Donald Trump Calls For No Debate Moderators As Pressure Mounts To Fact-Check Him

Republican nominee takes another pre-emptive strike at supposedly "unfair" and "rigged" debate process.
Donald Trump calls for no moderators as pressure builds on journalists to fact-check him.
Donald Trump calls for no moderators as pressure builds on journalists to fact-check him.
Heidi Gutman/NBC NewsWire via Getty Images

NEW YORK ― Since NBC’s Matt Lauer received widespread criticism for failing to fact-check Donald Trump at Wednesday night’s presidential forum, members of the public and press have been urging moderators for the upcoming debates to do better.

If the GOP nominee lies about being a vocal opponent of the Iraq War, as he did Wednesday and throughout the 2016 campaign, for instance, he should be called out.

Trump responded Monday to the Lauer controversy, and growing calls for the TV journalists steering the debates to challenge Trump’s and Hillary Clinton’s falsehoods, by proposing there should be no moderators at all.

“I think, maybe, we should have no moderator,” Trump said on CNBC. “Let Hillary and I sit there and just debate. I think the system is being rigged so it’s going to be a very unfair debate. And I can see it happening right now. Everyone’s saying that [Lauer] was soft on Trump. Well now, the new person’s going to try and be really hard on Trump just to show the establishment what he can do. So, I think it’s very unfair what they’re doing. I think we should have a debate with no moderators, just Hillary and I sitting there talking.”

Trump presumably can’t really expect the bipartisan Commission on Presidential Debates to tear up its entire debate process and remove the moderators. But the Republican nominee’s pre-emptive complaints about “unfairness” could be an effective way of giving the moderators pause before aggressively challenging him ― also known as working the refs. Such pre-debate gripes could also be used to try to explain away a poor performance.

For months, Trump has already been seeding doubts about the debate process in anticipation of his first matchup with Clinton on Sept. 26.

In July, Trump claimed the debate schedule, which had been announced in September 2015, was “rigged” in favor of Clinton because two of the upcoming debates will air against NFL games. It’s not unusual for fall presidential debates to air against the NFL, which broadcasts games three nights a week, and Major League Baseball playoffs that take place throughout October. In criticizing the debate schedule, Trump falsely claimed the NFL complained to him about it.

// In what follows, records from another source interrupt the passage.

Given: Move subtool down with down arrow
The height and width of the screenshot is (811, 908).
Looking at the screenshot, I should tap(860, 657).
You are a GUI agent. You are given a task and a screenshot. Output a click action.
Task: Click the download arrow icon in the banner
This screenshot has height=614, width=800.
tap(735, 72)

Trump already balked last month when it came to agreeing to the long-established debate schedule because he wanted to first know who would be moderating. “l demand fair moderators,” he told Time magazine. Days later, Trump said “NBC Nightly News” anchor Lester Holt was “a good guy” when discussing who he’d find acceptable.

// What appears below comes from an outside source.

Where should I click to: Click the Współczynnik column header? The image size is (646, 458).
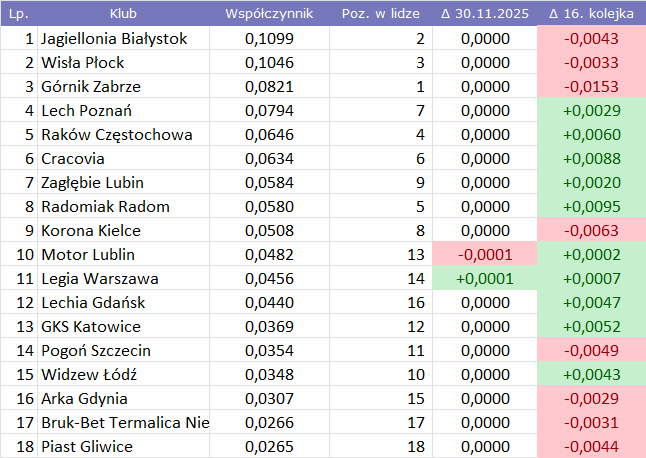[269, 15]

“I’m okay with having, to be honest with you, I’m okay with having new faces,” Trump told radio host Hugh Hewitt. “I like some of the old faces, too, but I’m okay with having new faces. But I dont want to have people that are unfair.”

Holt was selected earlier this month to moderate the first Trump-Clinton debate, with ABC’s Martha Raddatz and CNN’s Anderson Cooper handling the second, town hall-style debate and Fox News’ Chris Wallace moderating the third. There have been perceptions that Trump’s public complaints during the selection process about being treated unfairly had an effect, Politico reported Monday.

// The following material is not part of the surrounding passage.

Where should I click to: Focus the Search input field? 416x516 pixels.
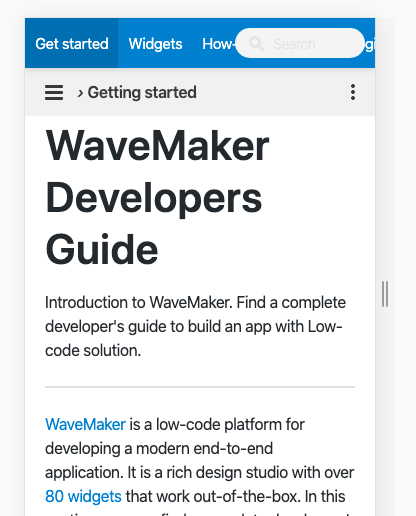pos(300,43)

“[T]here is wide speculation among media executives that NBC’s Lester Holt, who Trump is comfortable with, was chosen to moderate the first debate with Clinton later this month in order to appease the GOP nominee,” Politico reported. “Similarly, some also believe that Fox News’ Chris Wallace was tapped to moderate the third and final debate to lessen the likelihood that Trump skips it.”

Wallace recently said he intends for the candidates themselves, and not the moderator, to fact-check claims during a debate, a view that drew criticism from journalists who expect the moderator to challenge outright lies. Lauer’s performance three days later only raised concerns about whether the moderators will set the record straight if the candidates make demonstrably false claims.

Trump suggested Monday that his rivals were the ones working the refs against him by criticizing Lauer, while expressing reverence for legendary Indiana basketball coach Bobby Knight’s ability to literally do so.

“Bobby would do numbers on the referee and toward the end of the game, they would just sort of, maybe subconsciously, they’d give him the calls,” Trump said. “He was a master at it.”

Editor’s note: Donald Trump regularly incites political violence and is a serial liar, rampant xenophobe, racist, misogynist and birther who has repeatedly pledged to ban all Muslims — 1.6 billion members of an entire religion — from entering the U.S.